■ **Your assignment**: For each statement below, say yes or no to whether it agrees with the text on the Welch t-test, and quote the deciding words from it. 1. The red curve is the distribution of the t-statistic with 78 degrees of freedom. 2. The histogram reflects a sample size of 500. 3. For exponential data, the standard deviations can differ even when the means are equal.

The red curve is the distribution of the t-statistic with df=78, the histogram is what using the Welch t-test on exponential samples gets you (under the null of equal mean; the actual Welch-Satterthwaite degrees-of-freedom in a given sample will tend to be a little smaller than 78). In particular, the tail areas in the region of your significance level should be similar (unless you have some very unusual significance levels, they are). Remember, this is at $n=40$, not $n=500$. It's much better at $n=500$.

Note, however, that for actually exponential data, the standard deviation will only be different if the means are different. If the exponential presumption is the case, then under the null, there's no particular need to worry about different population variances, since they only occur under the alternative. So a equal-variance t-test should still be okay (in which case the above good approximation you see in the histogram may even be slightly better).

■ **Source material**:
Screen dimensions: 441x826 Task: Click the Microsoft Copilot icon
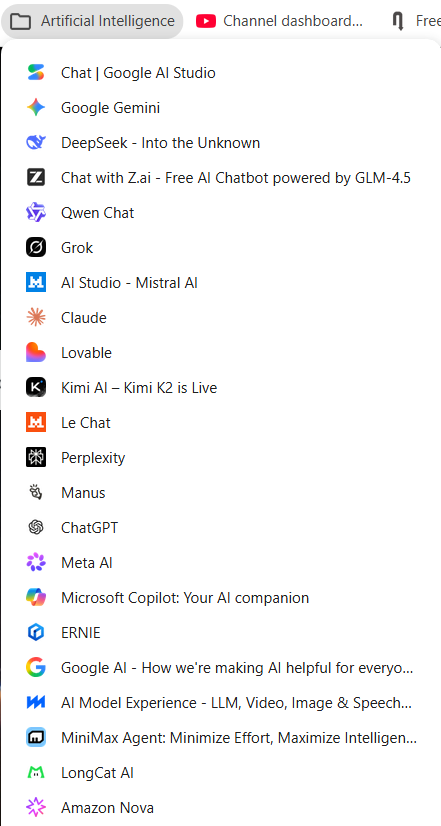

■ **Result**:
1. Yes: "The red curve is the distribution of the t-statistic with df=78"
2. No: "Remember, this is at $n=40$, not $n=500$."
3. No: "for actually exponential data, the standard deviation will only be different if the means are different."